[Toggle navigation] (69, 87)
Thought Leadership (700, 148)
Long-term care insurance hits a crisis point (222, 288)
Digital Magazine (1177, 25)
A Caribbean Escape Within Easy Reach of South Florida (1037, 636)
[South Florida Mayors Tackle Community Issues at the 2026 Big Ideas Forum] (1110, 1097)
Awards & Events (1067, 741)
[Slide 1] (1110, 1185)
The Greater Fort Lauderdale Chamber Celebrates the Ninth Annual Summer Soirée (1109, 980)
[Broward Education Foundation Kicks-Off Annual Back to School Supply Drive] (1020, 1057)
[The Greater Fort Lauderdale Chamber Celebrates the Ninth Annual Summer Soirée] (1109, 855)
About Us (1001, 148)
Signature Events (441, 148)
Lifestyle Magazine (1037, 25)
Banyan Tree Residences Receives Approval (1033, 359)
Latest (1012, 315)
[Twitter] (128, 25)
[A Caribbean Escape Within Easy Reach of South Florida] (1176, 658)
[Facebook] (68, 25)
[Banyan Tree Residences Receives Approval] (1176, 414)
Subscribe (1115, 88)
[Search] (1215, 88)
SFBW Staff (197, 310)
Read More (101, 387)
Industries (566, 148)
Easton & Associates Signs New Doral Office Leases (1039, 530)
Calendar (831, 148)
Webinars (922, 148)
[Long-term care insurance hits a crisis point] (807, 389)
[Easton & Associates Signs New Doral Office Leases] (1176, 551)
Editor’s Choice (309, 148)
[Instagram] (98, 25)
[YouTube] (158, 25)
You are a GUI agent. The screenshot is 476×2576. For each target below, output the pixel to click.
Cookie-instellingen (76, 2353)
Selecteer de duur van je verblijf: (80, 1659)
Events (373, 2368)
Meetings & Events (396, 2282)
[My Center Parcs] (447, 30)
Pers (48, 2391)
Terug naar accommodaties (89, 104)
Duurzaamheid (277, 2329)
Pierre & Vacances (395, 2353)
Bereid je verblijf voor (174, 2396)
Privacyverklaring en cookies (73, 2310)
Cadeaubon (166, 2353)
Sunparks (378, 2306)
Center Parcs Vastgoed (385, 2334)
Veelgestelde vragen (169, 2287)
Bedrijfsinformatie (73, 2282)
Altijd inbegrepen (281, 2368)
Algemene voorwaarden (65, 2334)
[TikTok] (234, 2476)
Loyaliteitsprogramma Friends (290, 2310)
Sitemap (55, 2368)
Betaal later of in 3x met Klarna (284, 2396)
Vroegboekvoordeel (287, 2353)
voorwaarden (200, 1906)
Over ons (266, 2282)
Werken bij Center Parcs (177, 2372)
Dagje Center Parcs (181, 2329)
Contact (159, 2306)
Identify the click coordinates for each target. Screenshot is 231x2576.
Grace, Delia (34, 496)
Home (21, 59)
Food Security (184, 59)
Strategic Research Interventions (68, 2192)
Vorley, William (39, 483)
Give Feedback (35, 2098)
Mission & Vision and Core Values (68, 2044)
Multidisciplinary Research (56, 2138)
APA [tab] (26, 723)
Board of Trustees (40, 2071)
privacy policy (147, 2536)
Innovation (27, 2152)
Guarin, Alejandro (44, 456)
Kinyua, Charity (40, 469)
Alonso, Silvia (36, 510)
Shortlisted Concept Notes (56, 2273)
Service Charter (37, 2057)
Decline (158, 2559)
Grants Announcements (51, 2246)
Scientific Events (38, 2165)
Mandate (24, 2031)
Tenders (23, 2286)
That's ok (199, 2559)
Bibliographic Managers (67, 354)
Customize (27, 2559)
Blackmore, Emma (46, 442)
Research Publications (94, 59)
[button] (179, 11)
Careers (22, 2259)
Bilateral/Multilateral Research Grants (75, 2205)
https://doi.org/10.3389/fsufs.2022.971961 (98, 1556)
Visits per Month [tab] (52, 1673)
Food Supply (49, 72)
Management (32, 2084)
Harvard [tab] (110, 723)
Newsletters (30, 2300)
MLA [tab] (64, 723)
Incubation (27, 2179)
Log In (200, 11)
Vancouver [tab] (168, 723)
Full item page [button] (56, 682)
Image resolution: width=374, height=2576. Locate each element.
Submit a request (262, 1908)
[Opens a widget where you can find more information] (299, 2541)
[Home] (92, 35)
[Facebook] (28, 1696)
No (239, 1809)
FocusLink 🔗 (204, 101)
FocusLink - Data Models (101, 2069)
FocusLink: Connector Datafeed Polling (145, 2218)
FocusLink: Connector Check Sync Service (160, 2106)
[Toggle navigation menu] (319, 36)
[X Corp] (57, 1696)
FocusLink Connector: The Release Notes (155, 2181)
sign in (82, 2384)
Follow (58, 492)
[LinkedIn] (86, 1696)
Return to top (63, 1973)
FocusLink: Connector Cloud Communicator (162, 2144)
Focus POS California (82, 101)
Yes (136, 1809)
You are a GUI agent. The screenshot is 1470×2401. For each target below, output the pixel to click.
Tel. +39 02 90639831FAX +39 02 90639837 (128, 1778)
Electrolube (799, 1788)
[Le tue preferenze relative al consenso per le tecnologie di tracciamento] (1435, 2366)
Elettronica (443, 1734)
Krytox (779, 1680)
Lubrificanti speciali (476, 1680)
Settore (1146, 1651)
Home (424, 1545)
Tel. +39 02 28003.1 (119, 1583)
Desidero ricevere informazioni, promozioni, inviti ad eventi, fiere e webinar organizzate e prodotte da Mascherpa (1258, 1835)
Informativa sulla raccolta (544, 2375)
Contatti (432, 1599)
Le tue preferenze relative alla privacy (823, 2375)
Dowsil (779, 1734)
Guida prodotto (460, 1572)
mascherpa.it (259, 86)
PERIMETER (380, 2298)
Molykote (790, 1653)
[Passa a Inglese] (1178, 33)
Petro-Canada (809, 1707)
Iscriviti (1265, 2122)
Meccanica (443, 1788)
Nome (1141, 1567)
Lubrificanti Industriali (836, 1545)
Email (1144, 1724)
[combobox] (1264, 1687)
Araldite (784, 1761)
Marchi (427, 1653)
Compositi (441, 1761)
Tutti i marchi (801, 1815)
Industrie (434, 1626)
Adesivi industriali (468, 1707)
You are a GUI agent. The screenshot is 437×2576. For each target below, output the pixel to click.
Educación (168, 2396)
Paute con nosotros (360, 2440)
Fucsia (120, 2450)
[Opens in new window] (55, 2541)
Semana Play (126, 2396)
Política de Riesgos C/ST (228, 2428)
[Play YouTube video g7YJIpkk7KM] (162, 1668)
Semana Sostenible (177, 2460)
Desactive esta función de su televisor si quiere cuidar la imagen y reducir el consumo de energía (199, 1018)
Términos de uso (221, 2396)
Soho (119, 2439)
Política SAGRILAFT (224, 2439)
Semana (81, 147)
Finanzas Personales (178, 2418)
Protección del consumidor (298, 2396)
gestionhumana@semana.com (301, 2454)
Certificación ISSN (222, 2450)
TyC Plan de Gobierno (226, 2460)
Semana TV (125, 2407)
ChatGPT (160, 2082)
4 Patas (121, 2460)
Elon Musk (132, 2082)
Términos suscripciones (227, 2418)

::::::

## PROBLEM
The stretch of entries above that starts with the line containing "Read More (101, 387)" and goes on through the line containing "[Long-term care insurance" is to be transcribed exactly, and no other line is to be transcribed.

## REPLY TO THE EXERCISE
Read More (101, 387)
Industries (566, 148)
Easton & Associates Signs New Doral Office Leases (1039, 530)
Calendar (831, 148)
Webinars (922, 148)
[Long-term care insurance hits a crisis point] (807, 389)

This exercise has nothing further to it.